Return, word for word, only the lines of the data below that lie between the line with "[reddit] (200, 2491)" and the line with "مسلسل ليلى Leyla (297, 2133)", those two lines included.
- Opening Delimiter -
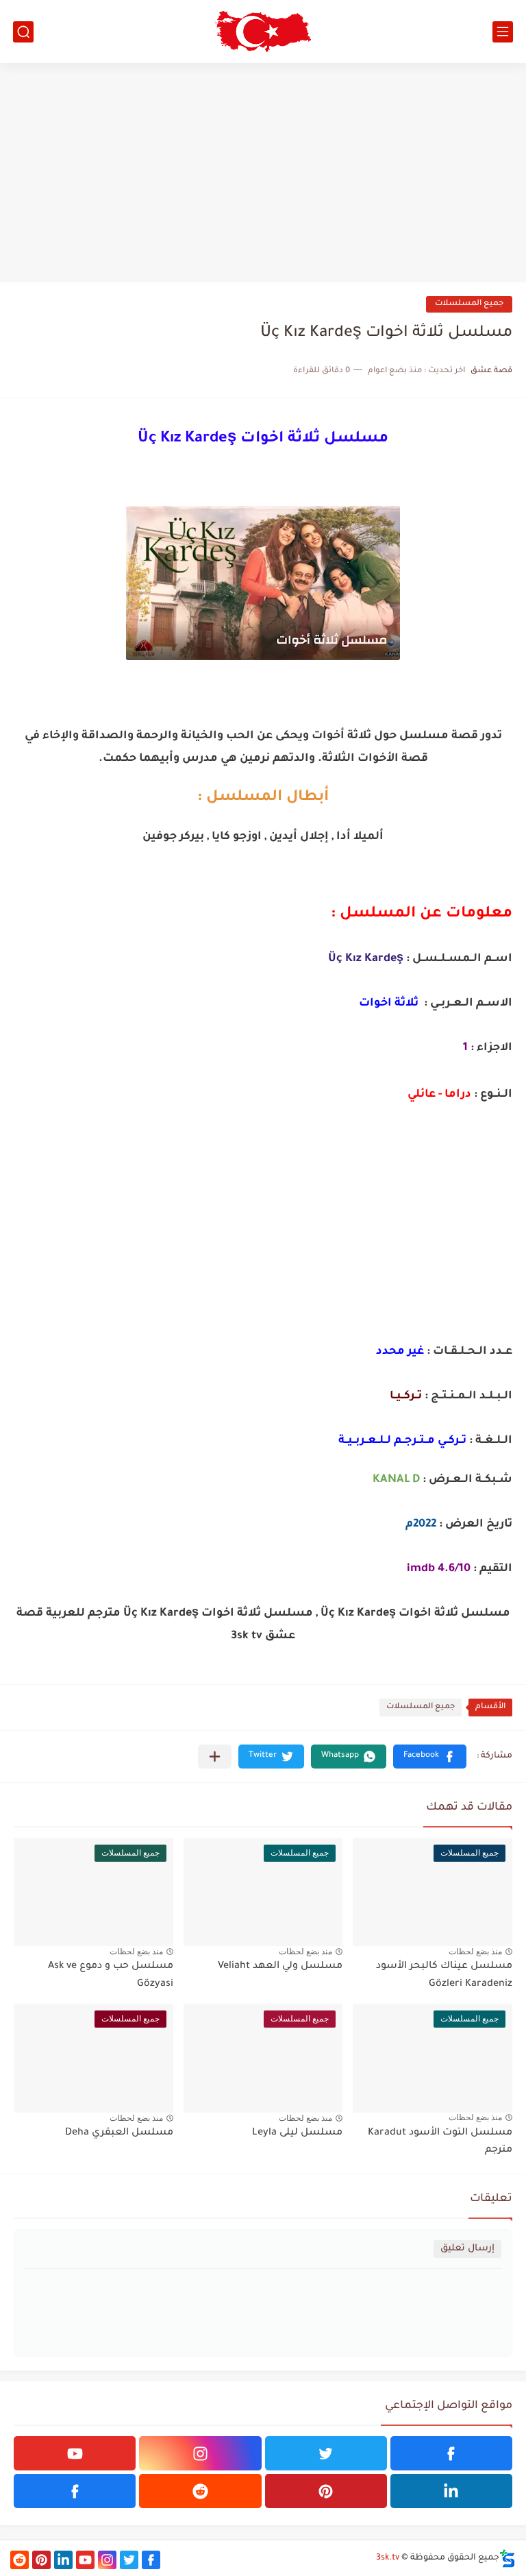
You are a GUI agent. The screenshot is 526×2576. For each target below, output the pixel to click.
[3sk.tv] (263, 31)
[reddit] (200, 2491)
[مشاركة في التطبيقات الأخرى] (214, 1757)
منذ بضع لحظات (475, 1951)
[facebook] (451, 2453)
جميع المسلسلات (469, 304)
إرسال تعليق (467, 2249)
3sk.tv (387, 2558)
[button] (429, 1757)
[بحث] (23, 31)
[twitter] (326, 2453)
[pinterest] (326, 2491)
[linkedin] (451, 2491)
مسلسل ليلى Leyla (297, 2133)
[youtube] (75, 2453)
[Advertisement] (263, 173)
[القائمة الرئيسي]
- Closing Delimiter -
● Response below:
[reddit] (200, 2491)
[مشاركة في التطبيقات الأخرى] (214, 1757)
منذ بضع لحظات (475, 1951)
[facebook] (451, 2453)
جميع المسلسلات (469, 304)
إرسال تعليق (467, 2249)
3sk.tv (387, 2558)
[button] (429, 1757)
[بحث] (23, 31)
[twitter] (326, 2453)
[pinterest] (326, 2491)
[linkedin] (451, 2491)
مسلسل ليلى Leyla (297, 2133)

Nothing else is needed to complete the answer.